Landslide by Fleetwood Mac is a song about the fear of change and the courage to keep going despite uncertainty. Stevie Nicks wrote it in Aspen, Colorado in late 1973, facing a career crossroads after her record deal with Polydor collapsed. The lyrics use a snow-covered mountain and the threat of an avalanche as a metaphor for her life feeling on the verge of collapse, and her determination to climb anyway.

The Vibe: Genre, Mood, and Search Intent

Landslide is stripped to its bones: one voice, interlocking acoustic guitars, and a melody that feels like it’s been around forever.

There is no production armour here: no reverb-soaked drums, no arena-rock compression, just Stevie Nicks singing her life directly at you.

  • Genre: Folk Rock / Soft Rock / Singer-Songwriter
  • Mood: Vulnerable, Reflective, Quietly Triumphant
  • Tempo: Slow burn, fingerpicked ballad at approximately 75 BPM
  • Best For: Late-night introspection, moments of life change, long drives through open country
  • Similar To: The River by Bruce Springsteen, Blackbird by The Beatles, Fast Car by Tracy Chapman
  • Fans of Fleetwood Mac also search: “Fleetwood Mac Landslide meaning,” “Landslide lyrics explained,” “best Fleetwood Mac slow songs,” “Stevie Nicks acoustic songs 1970s”

Behind the Lyrics: The Story of Fleetwood Mac Landslide

By late 1973, Stevie Nicks was 27 years old, exhausted, and running out of time.

She and guitarist Lindsey Buckingham had released their debut album under the name Buckingham Nicks in 1973, but Polydor Records dropped them when it failed commercially.

Nicks had been supporting herself with waitressing and housecleaning shifts while chasing a music career that seemed to be slipping away.

Her father gave her six months to make it work or return to school and normal life.

She and Buckingham moved to Aspen, Colorado for a period.
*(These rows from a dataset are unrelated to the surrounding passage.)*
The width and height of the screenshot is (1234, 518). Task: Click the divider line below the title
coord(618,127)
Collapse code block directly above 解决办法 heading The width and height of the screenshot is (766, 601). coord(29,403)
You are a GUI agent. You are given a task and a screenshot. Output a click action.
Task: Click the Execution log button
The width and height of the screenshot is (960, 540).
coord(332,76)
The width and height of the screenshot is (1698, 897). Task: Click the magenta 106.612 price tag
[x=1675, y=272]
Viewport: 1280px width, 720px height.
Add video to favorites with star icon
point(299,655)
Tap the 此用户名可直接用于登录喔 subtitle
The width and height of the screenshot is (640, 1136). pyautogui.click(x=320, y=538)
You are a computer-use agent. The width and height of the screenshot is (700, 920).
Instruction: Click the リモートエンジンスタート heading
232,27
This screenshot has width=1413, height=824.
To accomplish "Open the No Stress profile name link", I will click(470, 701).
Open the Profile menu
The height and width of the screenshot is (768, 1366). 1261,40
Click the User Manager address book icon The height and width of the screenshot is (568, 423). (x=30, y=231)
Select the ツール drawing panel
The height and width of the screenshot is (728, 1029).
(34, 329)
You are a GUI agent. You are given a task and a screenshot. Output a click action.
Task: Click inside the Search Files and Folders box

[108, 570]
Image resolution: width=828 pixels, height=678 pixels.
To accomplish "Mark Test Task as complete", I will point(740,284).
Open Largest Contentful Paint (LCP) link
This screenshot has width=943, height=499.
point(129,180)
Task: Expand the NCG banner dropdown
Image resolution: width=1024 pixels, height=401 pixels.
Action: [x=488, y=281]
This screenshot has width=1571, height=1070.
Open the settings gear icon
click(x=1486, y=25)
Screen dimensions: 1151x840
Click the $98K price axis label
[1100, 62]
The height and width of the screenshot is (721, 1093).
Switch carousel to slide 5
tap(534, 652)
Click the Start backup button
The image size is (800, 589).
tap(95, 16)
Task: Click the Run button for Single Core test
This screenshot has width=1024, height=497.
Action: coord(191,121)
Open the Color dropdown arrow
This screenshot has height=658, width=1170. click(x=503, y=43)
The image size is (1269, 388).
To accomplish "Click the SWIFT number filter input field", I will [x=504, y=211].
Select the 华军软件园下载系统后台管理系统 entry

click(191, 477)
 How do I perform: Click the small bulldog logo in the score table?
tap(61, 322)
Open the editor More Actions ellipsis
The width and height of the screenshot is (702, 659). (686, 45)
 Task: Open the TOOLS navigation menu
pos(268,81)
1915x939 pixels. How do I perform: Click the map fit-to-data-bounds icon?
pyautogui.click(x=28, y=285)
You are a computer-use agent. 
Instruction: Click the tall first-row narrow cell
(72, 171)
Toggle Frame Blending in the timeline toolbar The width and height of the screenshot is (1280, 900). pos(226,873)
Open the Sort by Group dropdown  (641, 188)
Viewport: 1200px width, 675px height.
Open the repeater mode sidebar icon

It was there, sitting in a living room and looking out at the Rocky Mountains, that she wrote Landslide in a matter of minutes.

In her own words from a 2013 interview with Performing Songwriter: “So during that two months I made a decision to continue. ‘Landslide’ was the decision. Looking up at those Rocky Mountains and going, ‘Okay, we can do it. I’m sure we can do it.'”

She later wrote in her journal: “I took Lindsey and said, We’re going to the top!”

Three months after writing the song, Mick Fleetwood called.

He had heard Buckingham’s guitar on the Buckingham Nicks track “Frozen Love” while scouting Sound City Studios in the San Fernando Valley, and he wanted that guitarist in his band.

Buckingham refused to join without Nicks.

Fleetwood agreed, and on New Year’s Eve 1974, both of them joined Fleetwood Mac.

The songs they had written for a planned second Buckingham Nicks album, including Landslide, Rhiannon, and Monday Morning, were recorded for the new band’s self-titled 1975 LP instead.

Speaking to Q Magazine in 2004, Nicks described the song’s deepest intention: “I wrote it for Lindsey , for him, about him. It’s dear to both of us because it’s about us. We’re out there singing about our lives.”

Her father always believed the song was about him, which Nicks has gently acknowledged. The beauty of the lyric is that it belongs to everyone who has ever stood at the edge of something and been afraid to jump.

You can watch the official audio on YouTube here, and the 2018 remaster on YouTube here.

Technical Corner: The Gear Behind Fleetwood Mac Landslide

The studio version of Landslide was recorded at Sound City Studios in Van Nuys, California, in January and February 1975, with producer Keith Olsen.

Lindsey Buckingham played acoustic guitar on the track using a Travis picking technique: his thumb alternating between bass notes while his fingers handle the melody strings simultaneously.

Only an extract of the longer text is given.